• TEXT BLOCK:

Leader

NST Leader: Measured success

RANKING education rankles for two reasons. One, education is fast becoming a cutthroat business because of it. Two, ranking education has become an industry unto itself.

Blame it on two 20th century words — “excellence” and “world-class”. At one time, not long ago, every university — and even training centre — rushed to set up “Centres of Excellence” as if you can turn campuses into factories that produce tubes that can squeeze “excellence” as you would some paste.

Some Malaysian universities, having caught this fever, continue to host such centres. Neither excellence nor world-class has come their way.

But first, can education be measured in this way? And, what are we measuring, really? To measure anything, let alone education, we must know its purpose.

Only then we can “measure” it and say it is this or that. But there are things in human life that cannot be measured.

The rise and rapid fall of the bell curve that attempted to measure human performance is one example. But that is a Leader for another time.

Here and now, the question is: what really is the purpose of education? We advance an answer. Education is the process by which the intellect and heart acquire knowledge, with the end purpose of creating a good man.

Such an education teaches us about who we are, how we should live our lives, what other life forms share this Earth with us and how we should treat them. Granted, these are big questions, but a complete education must perforce answer them.

Disturbingly, modern education does not do this well, if it does it at all. To a large extent, our universities send us out of the campus gates with an incomplete education. And an unbalanced one at that.

Because they provide medicine only for the mind, leaving the heart unattended. Most of the ills of the world, if not all, can be traced to untutored hearts.

World wars, genocides, climate change and racism emanate from disturbed hearts, if not troubled minds.

Even Covid-19 can be traced to an unbalanced education that pays no heed to other life forms. A tutored heart would know better to leave wildlife in the wild.

To count such an unbalanced education isn’t a measure for measure. But that is not what rankles most. It is the placing of profit before people and other life forms.

The sad thing is that the profit chase isn’t just happening in the market for goods. It has infiltrated the realm of knowledge providers.

Not wanting to be outdone, public universities, with reduced funds, are running the rat race, too, through league tables. Top 10, Top 50, Top 100 and what have you are beginning to read like pop charts, only that these are not music to the ears.

The rat race hasn’t stopped there. Much to their displeasure, the rankers are made to run their own rat race, too.

What started as two — Times Higher Education and QS — has now grown to more than what we can count with our fingers.

There is even a Shanghai 500. Money, it seems, has a way of making one beat a path to the market. Do not get us wrong.

We are not against measuring. As they say, what gets measured gets done. But how do you count what lies lodged in the mind and heart? The league tables have no answer.

• WHAT IS NEEDED: Name every ill that the editorial on education rankings says emanates from disturbed hearts.

• INPUT DATA:
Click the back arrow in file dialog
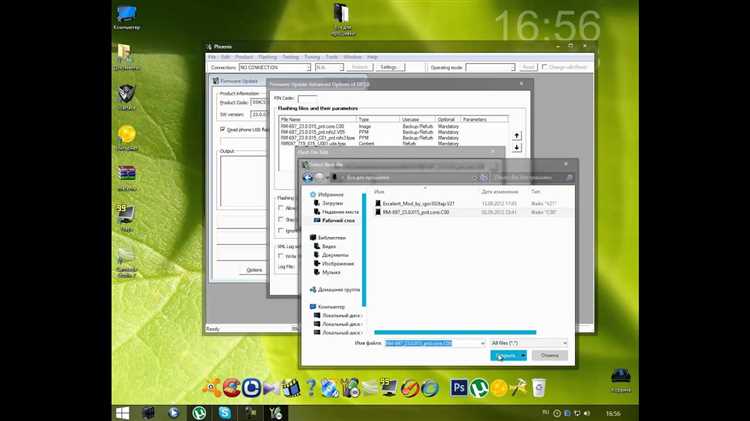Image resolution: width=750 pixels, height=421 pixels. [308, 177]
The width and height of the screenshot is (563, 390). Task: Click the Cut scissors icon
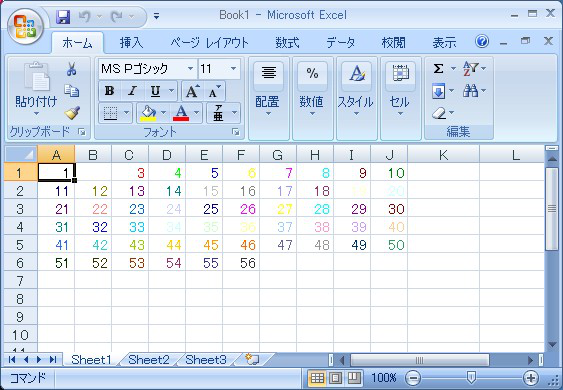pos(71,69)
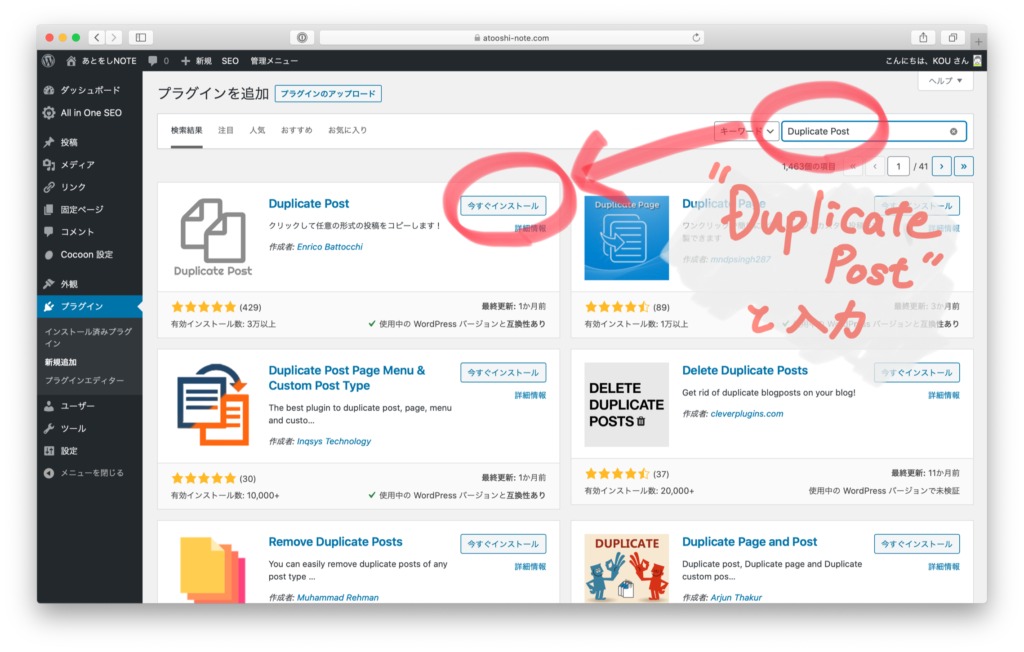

• ANSWER TO THE PROBLEM: World wars, genocides, climate change and racism.